Doch mit einsetzendem Gesang geht es zu sehr in die Core-Richtung, die Stimme guttural, das Tempo und die Blasts am Anschlag. Vielleicht nicht ganz so chaotisch verfrickelt wie in der Vergangenheit, aber immer noch mit schön verdrehten Riffs. Markenzeichen blieben wie immer die Brüche hin zu den Refrains, die deutlich melodischer daher kommen, und nicht nur im Emo Core wildern.
Im phrasierten „Nares“ fällt man plötzlich in alternativen Rock, der hier besonders sanft die Dynamik auf die Spitze treibt. Nicht nur wegen den intellektuellen Lyrics ist eine Nähe zu Bands wie TOCOTRONIC auszumachen, „Amorphus“ spannt in den Melodien den Bogen zu DIE ÄRZTE. Dabei ist das ein absoluter Wutbrocken, der ohne Ansatz losschnaubt und leidglich in jazzigen Fragmenten seine Überleitung findet.

**AUFGELISTETE EINTRÄGE**.
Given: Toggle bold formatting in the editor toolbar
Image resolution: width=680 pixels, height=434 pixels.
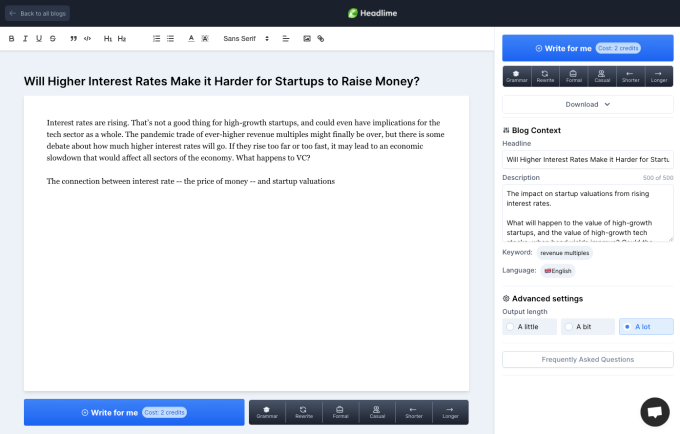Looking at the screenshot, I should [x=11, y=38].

==

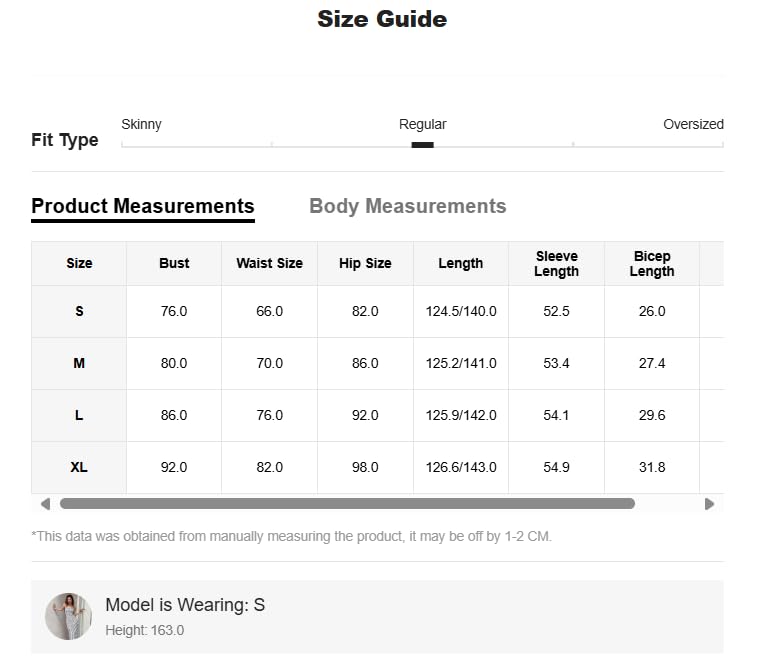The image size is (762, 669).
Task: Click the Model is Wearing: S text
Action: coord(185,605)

**MATERIAL ERKUNDEN**.
**A)** Beantworten Sie anhand des Rezensionsausschnitts die folgenden Fragen:
(i) Wie wird die Stimme bei einsetzendem Gesang beschrieben?
(ii) In welche Musikrichtung fällt man in „Nares“ plötzlich?
(iii) Zu welcher Band spannt „Amorphus“ in den Melodien den Bogen?
**B)** Nennen Sie sämtliche Song- und Bandnamen, die im Rezensionsausschnitt vorkommen.
**C)** Schreiben Sie aus dem Rezensionsausschnitt alles von „Doch mit einsetzendem“ bis einschließlich „seine Überleitung findet.“ wortgetreu ab.

**LÖSUNGEN**.
**A)**
(i) Die Stimme wird als guttural beschrieben.
(ii) Man fällt in alternativen Rock.
(iii) „Amorphus“ spannt den Bogen zu DIE ÄRZTE.

**B)**
- Nares
- Amorphus
- TOCOTRONIC
- DIE ÄRZTE

**C)**
Doch mit einsetzendem Gesang geht es zu sehr in die Core-Richtung, die Stimme guttural, das Tempo und die Blasts am Anschlag. Vielleicht nicht ganz so chaotisch verfrickelt wie in der Vergangenheit, aber immer noch mit schön verdrehten Riffs. Markenzeichen blieben wie immer die Brüche hin zu den Refrains, die deutlich melodischer daher kommen, und nicht nur im Emo Core wildern.
Im phrasierten „Nares“ fällt man plötzlich in alternativen Rock, der hier besonders sanft die Dynamik auf die Spitze treibt. Nicht nur wegen den intellektuellen Lyrics ist eine Nähe zu Bands wie TOCOTRONIC auszumachen, „Amorphus“ spannt in den Melodien den Bogen zu DIE ÄRZTE. Dabei ist das ein absoluter Wutbrocken, der ohne Ansatz losschnaubt und leidglich in jazzigen Fragmenten seine Überleitung findet.